Lenan Norris was a volunteer from British Columbia. He immigrated from England to Canada in 1920. He was affiliated with the Young Communist League, the Communist Part of Canada, the Canadian Labour Defence League, and the Relief Project Workers' Union. Before travelling to Spain, he served with a Canadian Militia.
Claude "Clive" Nash was born in 1918 in Camrose, Alberta. A logger and farmer, Nash was a stretcher bearer and rifleman with the Mac-Paps in Spain. He served with the Canadian Army in WWII and died in 1998. Nash served in the Ebro Offensive and during the Retreats, and was WIA in the leg at Gandesa in April 1938, recovering for a month at Mataro.
The volunteer of the week is William Brennan of Toronto. Born in 1917, he served on the National Bureau of the Communist Party from 1933, and worked as a plasterer. His account of the Battle of Brunete was included in the Book of the XV Brigade. While recovering from a wound, Brennan worked with the Historical Commission of the International Brigades in Albacete, the organization which collected much of the information we have about the volunteers.
Thomas Danek was a Ukrainian Canadian volunteer. He was an electrician and a member of the Communist Party of Canada. Danek served the Republican effort as a telephonist with the Washington battalion, and fought at Jarama, Brunete, and Aragon with the Mackenzie Papineau Battalion. After the war, he served with the Canadian Army during the World War II, was taken prisoner at Dieppe, and imprisoned for at least two years. In 1951, Danek was shot and killed by police while attempting an armed robbery.
The volunteers of the week are Stanley Vernon and Mike Velichko, two Canadian volunteers who survived their time in Spain but died while participating in RCAF bombing raids in 1944 over Borsdorf, Germany. Pictured is Vernon, who served with the Lincolns.
We don't have many details about Velichko's life. He lived in Winnipeg and worked as a miner in Canada. He was born around 1902 and was either Ukrainian or Hungarian. In Spain he was wounded, and returned to Canada in 1938.

Problems and tasks =
**a.** In the profiles of Canadian volunteers in Spain, where was Clive Nash wounded in the leg in April 1938?
**b.** Pick up the profiles of Canadian volunteers in Spain after their last sentence and keep writing.

Data segment =
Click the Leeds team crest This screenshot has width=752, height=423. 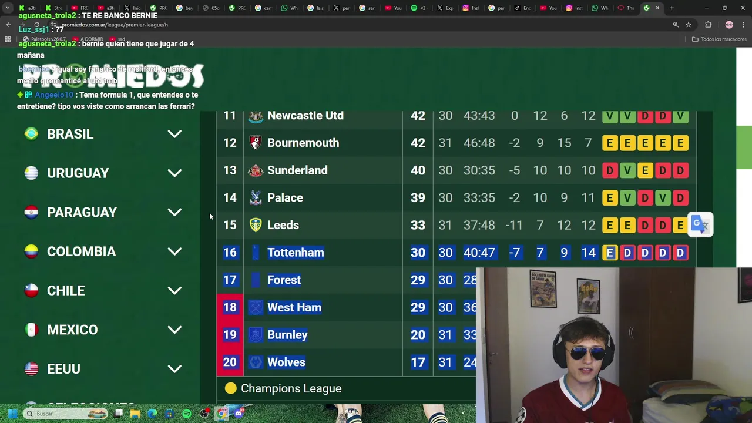tap(256, 225)
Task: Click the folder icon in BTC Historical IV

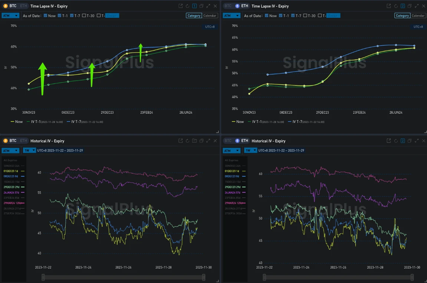Action: (194, 141)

Outputs in order =
**a.** At Gandesa.

**b.**
Roger Bilodeau was a French Canadian volunteer. He also worked as a pilot and as an office worker. He arrived in spain in the spring of 1937, and served with the Abraham Lincoln Battalion. He was a section commander of thr first Canadian section of the International Brigades, and he also worked in the medical service. Bilodeau was a awarded a watch for bravery at Jarama for brining in "a number of wounded comrades." He survived the war and returned to Canada in July 1938.
Bartflom Dmitruk, also known as Bart or Bert, was a Ukrainian Canadian volunteer. He immigrated to Canada in 1927. He was a lumber worker and lived in Manitoba and Northern Ontario. In Spain, he served in the 129th Anti-Aircraft/Anti-Tank Battery. He survived the war and was awarded the International Brigades Medal in January 1939. He returned to Canada a month later.
Patrick O’Mahony was a volunteer from Calgary, Alberta. He was educated at a Jesuit College. He served with the Canadian Army during the First World War, and spent several years in hospital after being gassed in France. In Spain, he served with the British Battalion. He was possibly wounded in action, but his fate is unclear.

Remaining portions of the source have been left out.